The performance space down in Wandsworth Town is a simple black box, with, in this case, the audience seated in the round and a few minimal props in the form of benches, chairs and tables. Accompaniment is provided by a grand piano, played by a sequence of acccomplished apprentice repetiteurs, with Andrew Griffiths offering experienced guidance from the conductor’s chair.

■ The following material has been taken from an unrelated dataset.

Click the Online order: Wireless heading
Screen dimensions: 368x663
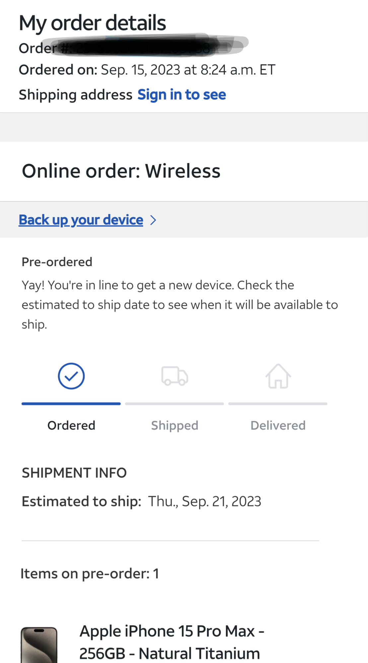121,171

The theme of the evening was ‘Shakespeare Revisited’, but this was a visitation through an unexpected and innovative set of pathways. While all the operatic extracts were settings of Shakespeare texts, the composers were far from the usual suspects. All the settings were by contemporary or overlooked composers without the accumulated varnish of performance tradition – thus leaving the way open for the Young Artists to find their own uninhibited way. And for the audience this was an excellent reminder of just how varied responses to Shakespeare continue to be within the world of opera. Between the musical items each performer in turn offered a Shakespeare soliloquy, acting on the valuable insight that pointing and delivering a section of verse is akin to preparing an operatic aria, presenting a valuable parallel training in word painting. While it would have been helpful to have all these items identified in the programme, this is an exercise and performance technique that really should be deployed more often.
In a short review it is hardly possible to do justice to a batting order with so many players of quality. However, there were many highlights and points to admire in vocal writing that is frequently very exposed and technically demanding. I was also much impressed at the high quality of the acting from all the performers whether in part or simply in silent chorus roles. Collective collaboration was very much to the fore as well as solo opportunities.
In the first half I was particularly taken by two scenes. It was good to hear Olivia Rose Tringham and Aleksander Kacjuk-Jagielnik perform the final duet from Samuel Barber’s Antony & Cleopatra, a work still sadly underperformed. This is sumptuous music, both lavishly romantic and self-indulgently decadent, to which their representations did full justice. The same two artists were also part of a completely contrasted enactment of the Player’s Scene from Humphrey Searle’s Hamlet. This setting had real dramatic bite and tension, despite the fact that we all know the plot, with wholly credible characterisations from Egor Sergeev and Luvo Maranti, as Hamlet and Lucianus.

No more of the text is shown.